On September 15 we released a draft solicitation for new Centers of Innovation for Advanced Development and Manufacturing facilities that will work to develop new flexible manufacturing platforms while giving us a dependable domestic source of surge capacity for flu vaccine so that we won’t have to rely on foreign producers, as we did during the H1N1 crisis. These Centers will also serve as a resource where small biotech companies with big ideas can get the regulatory and manufacturing support they need to bring their products to market.

And I hope all of you will send us your input and comments on the solicitation so we can be sure we get the most benefit from this critical investment.

The third area we’re moving forward is an effort to nurture discoveries in their earliest stages by taking full advantage of the incredible resources and years of experience at the National Institutes of Health. This will include creating new facilitator teams to guide scientists and their discoveries through the development process.

And just this week, we have awarded eight contracts to businesses with the goal of advancing innovative tools and techniques that reduce the time and cost of development, testing, and production of medical countermeasures – and improve the safety, efficacy, and ease of their use.

Fourth, we’ll reduce the time it takes to get flu vaccines to people by producing vaccine seed strains that can grow better, and by modernizing potency and sterility testing methods. These are the same steps recommended in a report from the President’s Council of Advisors on Science and Technology, they’ll ensure we’re better prepared for flu seasons to come, And the CDC, FDA, BARDA and NIH are already engaged in a planning framework to address each of these needs.

Finally, we’ll explore the possibility of launching a non-profit Strategic Investment organization that can provide critical financial and business planning support to small companies with big ideas that have huge potential to improve our public health preparedness.

In the coming years, HHS will direct nearly $2 billion in preparedness funds to these five areas, helping us build a countermeasures enterprise with the solid base of discovery, clear regulatory pathway, and agile manufacturing that’s necessary if we’re going to be able to respond to any threat at any time.

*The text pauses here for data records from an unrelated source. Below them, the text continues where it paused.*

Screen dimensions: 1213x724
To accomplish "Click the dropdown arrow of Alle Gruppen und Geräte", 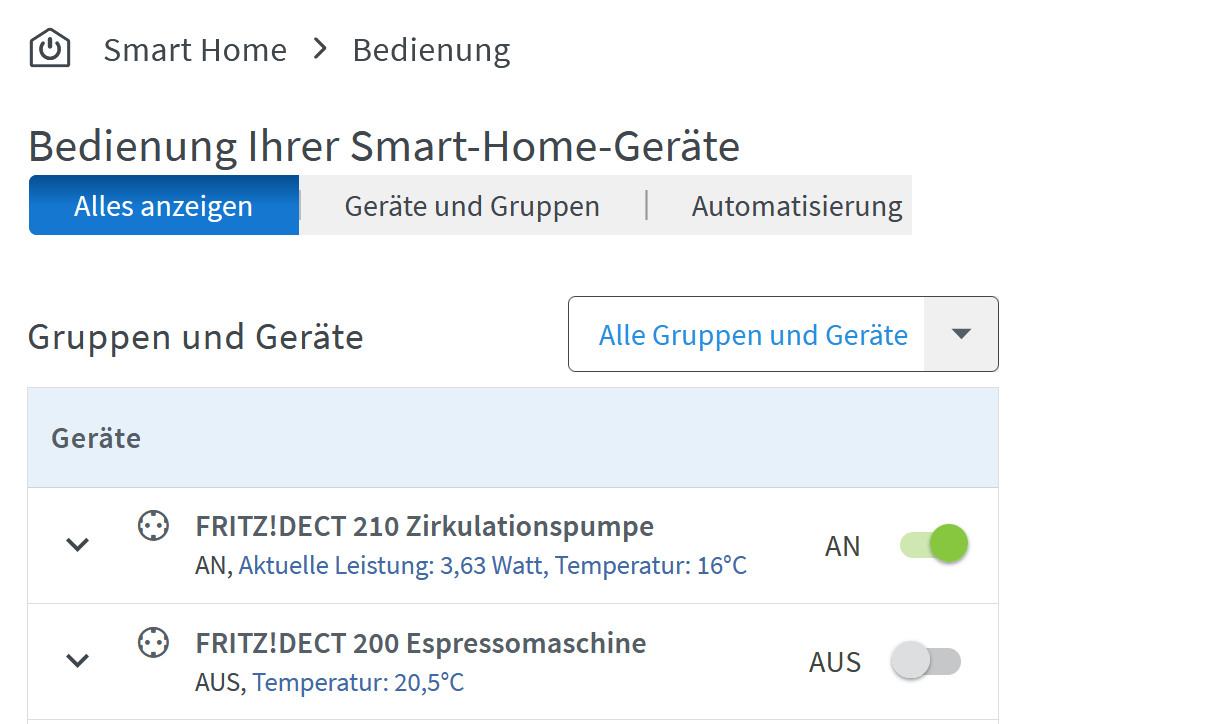I will pos(961,334).
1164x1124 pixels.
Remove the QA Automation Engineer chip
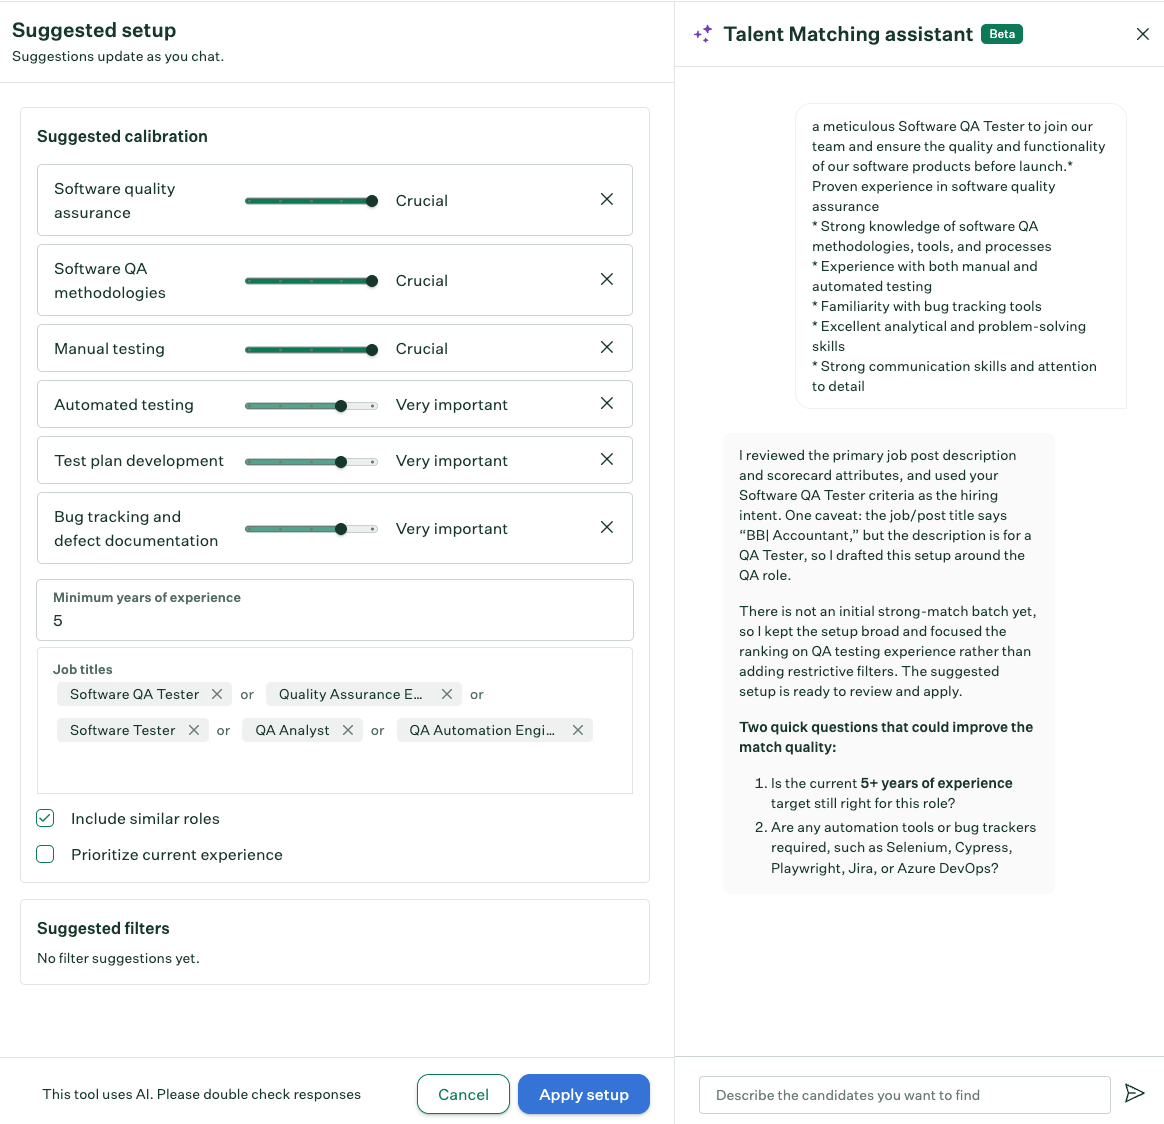tap(578, 730)

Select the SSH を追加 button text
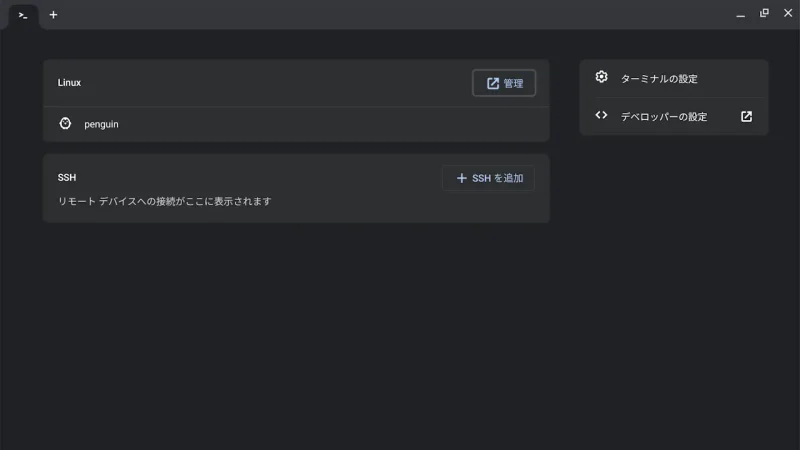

We’re working to upgrade our entire end-to-end response, from how we assess and identify threats to how we distribute and administer products to counter those threats in cities and towns across the country.

Preparing for the next public health crisis is a job that never stops.

Last Friday we awarded a contract to create a next-generation anthrax vaccine. We all remember the anthrax scares of years past. Next time we want to be ready with a plan of action and treatment that will neutralize the threat and reduce its health impact.

We have also bolstered our Strategic National Stockpile with the nation’s first smallpox vaccine for certain immune-compromised populations. This means that in the event of a smallpox attack on our population, our public health infrastructure will be able to better protect our most vulnerable populations, such as those with HIV, and keep them from being further sickened by the outbreak.

There is an old saying in sports that most victories are won on the practice field. That’s also true in public health. No amount of hard work at the height of an emergency can make up for inadequate planning. Shortcuts in preparation quickly lead to shortfalls in results when a crisis hits.

That’s why we must work steadily towards our ultimate goal of being ready for any threat at any time. We have a long way to go, but we are headed in the right direction.

Thank you.